Tegan’s expression was sober but not condemning. “You think I haven’t done things that I regret? It’s hard to walk through even a year of life without hurting someone or something when you didn’t intend it. If I started telling you about all the shit I’ve done wrong or wish I could take back… trust me, we don’t have that kind of time. So, why don’t you go first. Tell me about the pyro.”
It might only have been the warrior’s way of distracting him, enticing him to talk instead of anticipating the next round of agony, but whatever Tegan’s motives, Reichen found himself explaining how he’d lived most of his life with no knowledge of the curse that lurked inside him. He told Tegan how he’d first come to discover the fires through Roth’s treachery some scant thirty years ago … and how abhorred he’d been to realize for that first, godawful time what his pyrokinetic heat would do to anyone careless enough to get near him.
“I killed an innocent young girl, Tegan. In mere seconds, she was so charred I couldn’t even recognize her as human.” He felt sickened all over again—not from blood hunger but from a profound self-loathing that hadn’t dampened and likely never would. “After that, I was determined to never let my power surface again. And I worked damned hard to make sure it didn’t. Then Roth sent his death squad to my Darkhaven and there was nothing I could do to hold the fires back. He took away everything and everyone who mattered to me.”

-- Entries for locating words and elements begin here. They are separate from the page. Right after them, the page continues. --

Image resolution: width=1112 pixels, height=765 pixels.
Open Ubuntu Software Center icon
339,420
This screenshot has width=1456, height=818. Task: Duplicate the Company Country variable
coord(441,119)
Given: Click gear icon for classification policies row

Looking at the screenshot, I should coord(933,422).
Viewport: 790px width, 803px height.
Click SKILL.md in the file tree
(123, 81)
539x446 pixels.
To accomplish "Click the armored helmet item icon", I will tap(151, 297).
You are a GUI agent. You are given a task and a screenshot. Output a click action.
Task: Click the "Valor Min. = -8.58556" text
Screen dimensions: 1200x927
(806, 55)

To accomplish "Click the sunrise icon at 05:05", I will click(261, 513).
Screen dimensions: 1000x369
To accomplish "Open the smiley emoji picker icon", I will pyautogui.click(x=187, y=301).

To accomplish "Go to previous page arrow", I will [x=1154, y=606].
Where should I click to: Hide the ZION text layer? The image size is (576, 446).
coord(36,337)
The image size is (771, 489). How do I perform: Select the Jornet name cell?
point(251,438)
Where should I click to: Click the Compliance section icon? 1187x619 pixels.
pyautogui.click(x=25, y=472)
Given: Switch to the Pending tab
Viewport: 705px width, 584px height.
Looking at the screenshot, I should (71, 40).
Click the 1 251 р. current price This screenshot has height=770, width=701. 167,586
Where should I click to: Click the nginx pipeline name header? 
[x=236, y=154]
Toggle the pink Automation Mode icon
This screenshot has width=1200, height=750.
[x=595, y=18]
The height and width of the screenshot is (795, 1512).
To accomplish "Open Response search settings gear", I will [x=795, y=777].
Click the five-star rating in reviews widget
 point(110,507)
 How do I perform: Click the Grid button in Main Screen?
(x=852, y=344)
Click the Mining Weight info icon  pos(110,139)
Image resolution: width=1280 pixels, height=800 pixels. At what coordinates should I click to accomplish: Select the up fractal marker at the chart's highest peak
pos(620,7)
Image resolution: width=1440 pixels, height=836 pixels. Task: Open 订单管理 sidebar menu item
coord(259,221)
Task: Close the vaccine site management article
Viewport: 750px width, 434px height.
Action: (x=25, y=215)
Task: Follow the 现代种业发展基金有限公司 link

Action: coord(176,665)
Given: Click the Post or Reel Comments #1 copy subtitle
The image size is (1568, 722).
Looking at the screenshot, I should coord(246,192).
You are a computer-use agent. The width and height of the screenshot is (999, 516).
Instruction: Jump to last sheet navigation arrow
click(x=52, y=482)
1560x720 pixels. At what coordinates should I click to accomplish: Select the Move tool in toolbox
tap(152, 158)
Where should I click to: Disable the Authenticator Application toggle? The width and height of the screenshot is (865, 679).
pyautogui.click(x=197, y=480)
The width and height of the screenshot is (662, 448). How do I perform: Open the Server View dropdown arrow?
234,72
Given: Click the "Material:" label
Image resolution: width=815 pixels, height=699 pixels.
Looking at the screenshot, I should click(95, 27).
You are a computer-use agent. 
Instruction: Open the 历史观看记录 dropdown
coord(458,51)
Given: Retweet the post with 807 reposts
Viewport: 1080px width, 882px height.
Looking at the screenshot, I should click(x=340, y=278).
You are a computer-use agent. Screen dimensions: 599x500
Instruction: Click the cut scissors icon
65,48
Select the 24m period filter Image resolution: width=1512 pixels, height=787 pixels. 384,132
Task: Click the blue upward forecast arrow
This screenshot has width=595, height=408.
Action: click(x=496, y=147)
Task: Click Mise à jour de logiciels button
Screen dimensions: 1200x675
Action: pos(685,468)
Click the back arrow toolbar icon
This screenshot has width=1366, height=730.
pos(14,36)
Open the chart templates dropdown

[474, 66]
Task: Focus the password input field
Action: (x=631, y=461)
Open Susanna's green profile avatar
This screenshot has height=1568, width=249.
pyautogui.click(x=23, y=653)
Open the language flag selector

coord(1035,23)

“Almost everyone,” Tegan said, those shrewd gem-green eyes unflinching. “How long have you been in love with Claire?”
Reichen expelled a deep sigh. “So long, I don’t even recall what it was like not to be in love with her.”
“You’ve drunk from her, yeah?”
He nodded, seeing no point in denying it.
“How about after the pyro? You drink from her then?”
“Yes,” Reichen said, recalling that first time he’d put his fangs into her throat, the night in Roth’s office in Hamburg. It seemed like a lifetime ago to him now. “I drank from her the night after I went to Roth’s Darkhaven.”
“How’d you feel after you drank from Claire? How bad was the thirst after you had her blood inside you?”
Reichen considered it for a moment. “Better, I guess. Not as severe.”
He hadn’t noticed it then, but now he was certain that drinking from Claire had lessened his need to overload on blood. He craved her always, but in a much different way than the post-pyro urge that turned him into something close to an animal.